How to Effectively Resolve Conflict
For those who go throughout the day dodging or closing our eyes and ears to conflict, you’re in good company. Many are uncomfortable with approaching a situation where potential resentment, anger or hurt feelings exist; where the wrong word or gesture can create a flood of issues or perhaps a legal claim. Unfortunately, people can be quick to take offense even when none was intended, and those who are offended can become bitter against an individual or organization as a whole. Avoiding the responsibility to resolve conflict can contribute to issues becoming exaggerated until they become detrimental to you and the organization.
There are three important factors in mediating or resolving conflict; 1- Ensure the parties involved are listening, 2- Remain neutral as the Mediator and 3- Focus on the facts.
Ensure the parties involved are listening: The source of conflict can often result from a lack of understanding. Listening is not always easy, especially when there is conflict; so to resolve it, you will need to create an environment where feedback can be expressed in a constructive way. Preferably, it works best to bring the parties together where you can facilitate a discussion. During this meeting, you start out by formally establishing ground rules around emotions, language, talk time and listening; while pointing out that the purpose of the meeting is to resolve the conflict. During the discussion, keep the individuals on task and take notes of any facts discussed (it often helps to bring in another person to assist you). If the parties refuse to come together, meet one-on-one until they agree to meet face to face. Keep in mind that you are not trying to solve the problem; you’re facilitating the process that allows them to solve their own problem.
Remain neutral as the Mediator: There are no winners in conflict – only losers, so refrain from getting caught up in taking sides and focus on keeping the dialogue constructive. Those in conflict both feel their cause is just, so if you become judgmental you will not be effective as a mediator. In many cases, parties with conflict can be both right and wrong; it’s up to them to recognize where, when and how in order for agreement and change to occur. Be patient and don’t expect the issue to be resolved with one discussion; you may need to schedule several discussions before the conflict is resolved and trust is established.

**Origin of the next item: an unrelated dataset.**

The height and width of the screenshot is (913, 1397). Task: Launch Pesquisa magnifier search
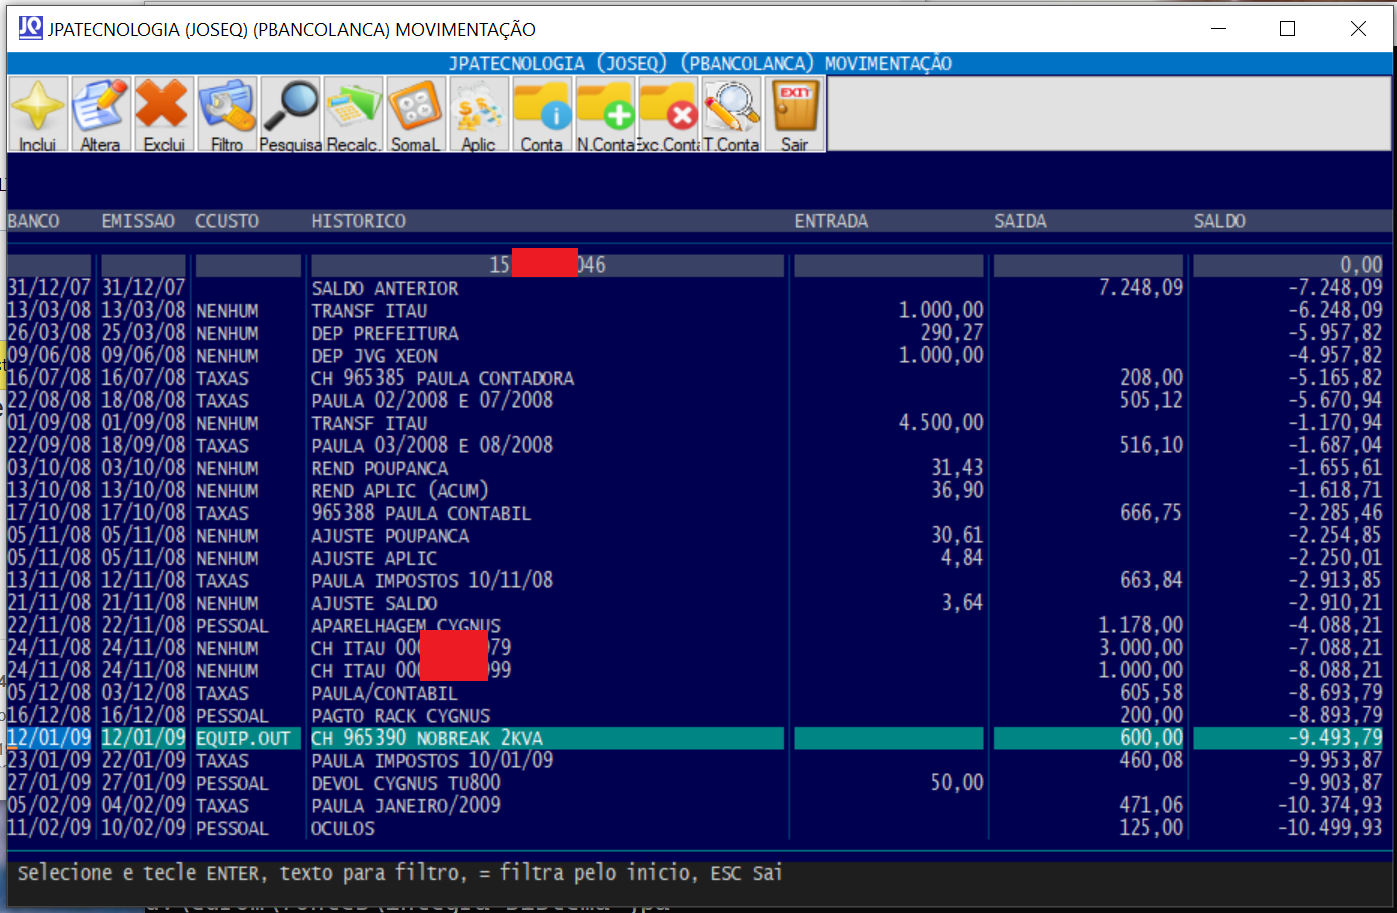pyautogui.click(x=290, y=113)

Focus on the facts: As mentioned earlier, maintain notes of the facts that are generated by the discussion. These facts will become the focus of resolving the issues. Facts are not subjective opinions, their facts. When one becomes clear on the facts, they can look at the issue with an objective view. Examples of facts include: The person left work unfinished; Embarrassing name calling in front of peers; Making personal threats; Derogatory remarks about the individual to other people.

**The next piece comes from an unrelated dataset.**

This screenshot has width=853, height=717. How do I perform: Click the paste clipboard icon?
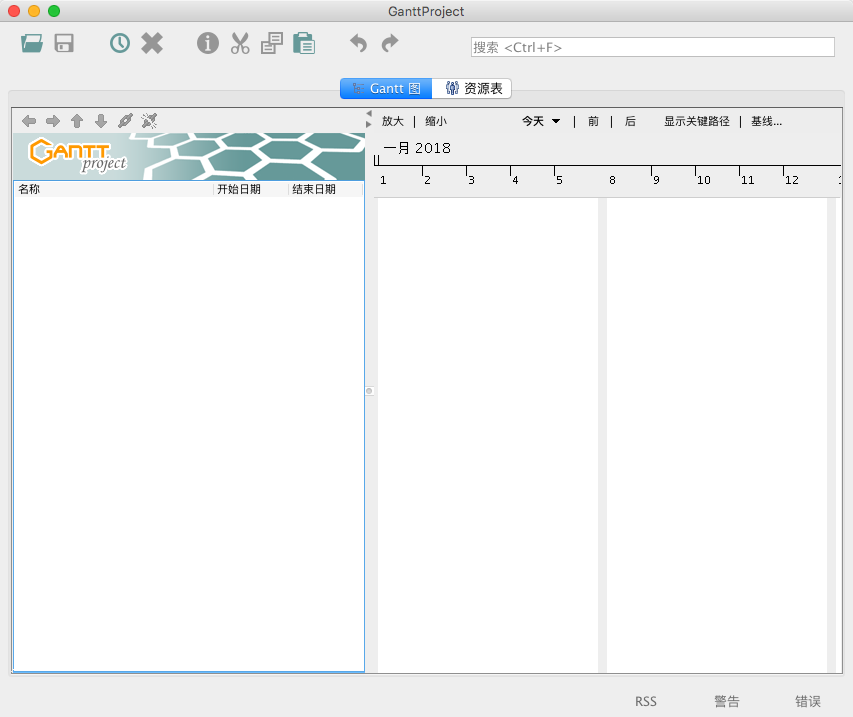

Facts that cause conflict become the source that actions are based upon and where agreement is reached. Opinions, perception and emotion are not facts, yet they often become the focus of an argument that lead to more conflict and resentment. As the Mediator, you can listen to the discussion and acknowledge the emotions and perception while helping the parties clearly understand the facts of the issue. In time, the discussion will turn from emotional to constructive – with the parties understanding the facts that created the issues while seeking for agreement.

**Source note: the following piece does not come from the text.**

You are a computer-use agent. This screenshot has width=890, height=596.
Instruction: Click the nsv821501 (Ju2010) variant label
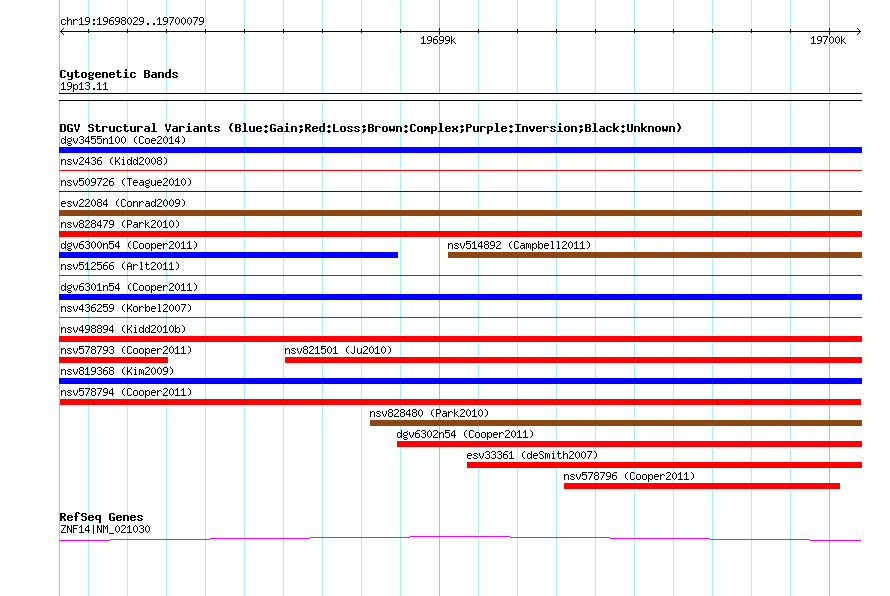pos(338,350)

An additional benefit of becoming effective in resolving conflict is thatyou become more comfortable in talking with individuals who may be critical of you. This process will provide you with the insight to learn about yourself and opportunities for improvement. It’s been said that feedback is a gift –providing that you are able to receive it without feelings of resentment that leads toconflict. Look for the facts in the feedback and seek to understand how you can improve.
As we become more effective in resolving conflict; working relationships, communication and productivity will improve.